TEXTO PROPUESTO —
El autobús tránsfobo de Hazte Oír, en una imagen de 2017.
El autobús tránsfobo de Hazte Oír, en una imagen de 2017.KIKE PARA

La Audiencia Nacional ha infligido un duro varapalo a Hazte Oír, la organización ultracatólica que puso en marcha en 2017 una campaña tránsfoba y fletó varios autobuses con mensajes como “Los niños tienen pene, las niñas tienen vulva. Que no te engañen”. A través de una sentencia fechada el pasado 19 de febrero, los jueces de la Sala de lo Contencioso-Administrativo confirman la decisión del Ministerio del Interior de retirar a este grupo la condición de asociación de “utilidad pública”. Entre otros motivos porque “incumplieron el deber de promover el interés general”, según reza el fallo.

CONSIGNA A — Modifica el fragmento del texto propuesto que se abre con las palabras que contienen «El autobús tránsfobo de Hazte Oír, en una imagen de 2017.KIKE» y se cierra con «reza el fallo.», y reescríbelo sustituyendo «Ministerio del Interior» por «Ministerio de Justicia».
CONSIGNA B — Indica si cada afirmación concuerda con el texto propuesto y responde sí o no, citando literalmente las palabras del texto que lo deciden: (i) la sentencia de la Audiencia Nacional está fechada el 19 de febrero; (ii) los jueces anularon la decisión del Ministerio del Interior; (iii) Hazte Oír puso en marcha su campaña en 2017.

DATOS REGISTRADOS —

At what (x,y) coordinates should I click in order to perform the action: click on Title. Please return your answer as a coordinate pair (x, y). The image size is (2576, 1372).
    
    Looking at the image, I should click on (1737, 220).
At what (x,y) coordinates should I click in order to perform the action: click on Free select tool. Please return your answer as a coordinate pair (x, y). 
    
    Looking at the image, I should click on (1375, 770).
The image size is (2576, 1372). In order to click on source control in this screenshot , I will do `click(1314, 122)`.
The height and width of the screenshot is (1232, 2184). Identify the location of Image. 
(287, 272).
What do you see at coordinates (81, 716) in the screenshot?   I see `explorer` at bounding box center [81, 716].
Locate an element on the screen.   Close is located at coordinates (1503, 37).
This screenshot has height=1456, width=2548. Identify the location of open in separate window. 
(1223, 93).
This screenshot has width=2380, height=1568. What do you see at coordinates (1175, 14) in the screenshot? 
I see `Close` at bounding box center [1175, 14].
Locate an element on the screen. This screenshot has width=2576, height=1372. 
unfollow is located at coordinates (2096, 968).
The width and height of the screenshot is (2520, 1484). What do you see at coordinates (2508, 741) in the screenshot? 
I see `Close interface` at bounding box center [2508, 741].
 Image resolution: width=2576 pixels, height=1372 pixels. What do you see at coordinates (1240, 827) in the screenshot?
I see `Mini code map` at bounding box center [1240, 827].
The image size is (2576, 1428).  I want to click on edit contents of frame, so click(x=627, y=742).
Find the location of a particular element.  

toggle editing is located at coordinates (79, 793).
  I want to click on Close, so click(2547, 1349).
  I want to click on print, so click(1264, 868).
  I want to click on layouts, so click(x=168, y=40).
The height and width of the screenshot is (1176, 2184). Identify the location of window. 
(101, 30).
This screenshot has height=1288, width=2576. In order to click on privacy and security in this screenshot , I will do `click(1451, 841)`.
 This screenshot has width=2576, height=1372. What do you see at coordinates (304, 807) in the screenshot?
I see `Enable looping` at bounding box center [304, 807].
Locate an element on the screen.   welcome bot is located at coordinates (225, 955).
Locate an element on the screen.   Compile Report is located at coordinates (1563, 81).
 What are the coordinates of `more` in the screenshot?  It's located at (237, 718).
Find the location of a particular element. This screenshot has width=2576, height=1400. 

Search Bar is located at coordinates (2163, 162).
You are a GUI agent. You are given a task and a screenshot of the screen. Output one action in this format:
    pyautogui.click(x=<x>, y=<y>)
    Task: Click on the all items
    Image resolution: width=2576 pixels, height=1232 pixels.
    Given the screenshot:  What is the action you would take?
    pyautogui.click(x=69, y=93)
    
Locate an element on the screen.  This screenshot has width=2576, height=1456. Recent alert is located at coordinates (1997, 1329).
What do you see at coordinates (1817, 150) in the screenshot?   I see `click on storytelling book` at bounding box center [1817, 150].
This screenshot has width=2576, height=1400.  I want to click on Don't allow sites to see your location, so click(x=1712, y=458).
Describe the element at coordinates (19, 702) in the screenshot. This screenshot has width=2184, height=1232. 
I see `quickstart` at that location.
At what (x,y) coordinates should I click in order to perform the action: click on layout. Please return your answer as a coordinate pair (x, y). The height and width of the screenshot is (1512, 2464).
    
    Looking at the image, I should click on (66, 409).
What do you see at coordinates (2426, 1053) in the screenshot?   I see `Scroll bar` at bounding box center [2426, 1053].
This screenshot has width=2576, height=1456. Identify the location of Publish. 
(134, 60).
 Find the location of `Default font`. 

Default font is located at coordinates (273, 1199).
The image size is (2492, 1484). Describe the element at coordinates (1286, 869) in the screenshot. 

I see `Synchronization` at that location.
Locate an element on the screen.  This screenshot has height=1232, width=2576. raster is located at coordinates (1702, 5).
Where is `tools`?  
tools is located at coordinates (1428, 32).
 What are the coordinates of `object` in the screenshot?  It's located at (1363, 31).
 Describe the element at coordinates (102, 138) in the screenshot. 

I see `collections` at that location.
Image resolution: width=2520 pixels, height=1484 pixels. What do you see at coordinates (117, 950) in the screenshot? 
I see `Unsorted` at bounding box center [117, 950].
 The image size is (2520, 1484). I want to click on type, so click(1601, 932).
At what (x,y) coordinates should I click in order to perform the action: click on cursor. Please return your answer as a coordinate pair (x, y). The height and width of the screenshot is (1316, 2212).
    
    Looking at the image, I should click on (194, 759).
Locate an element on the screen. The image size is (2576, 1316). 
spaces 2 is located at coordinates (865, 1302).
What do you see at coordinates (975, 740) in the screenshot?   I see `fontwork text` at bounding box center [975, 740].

RESPUESTA A —
El autobús tránsfobo de Hazte Oír, en una imagen de 2017.KIKE PARA

La Audiencia Nacional ha infligido un duro varapalo a Hazte Oír, la organización ultracatólica que puso en marcha en 2017 una campaña tránsfoba y fletó varios autobuses con mensajes como “Los niños tienen pene, las niñas tienen vulva. Que no te engañen”. A través de una sentencia fechada el pasado 19 de febrero, los jueces de la Sala de lo Contencioso-Administrativo confirman la decisión del Ministerio de Justicia de retirar a este grupo la condición de asociación de “utilidad pública”. Entre otros motivos porque “incumplieron el deber de promover el interés general”, según reza el fallo.

RESPUESTA B —
(i) Sí: «A través de una sentencia fechada el pasado 19 de febrero».
(ii) No: «confirman la decisión del Ministerio del Interior».
(iii) Sí: «puso en marcha en 2017 una campaña tránsfoba».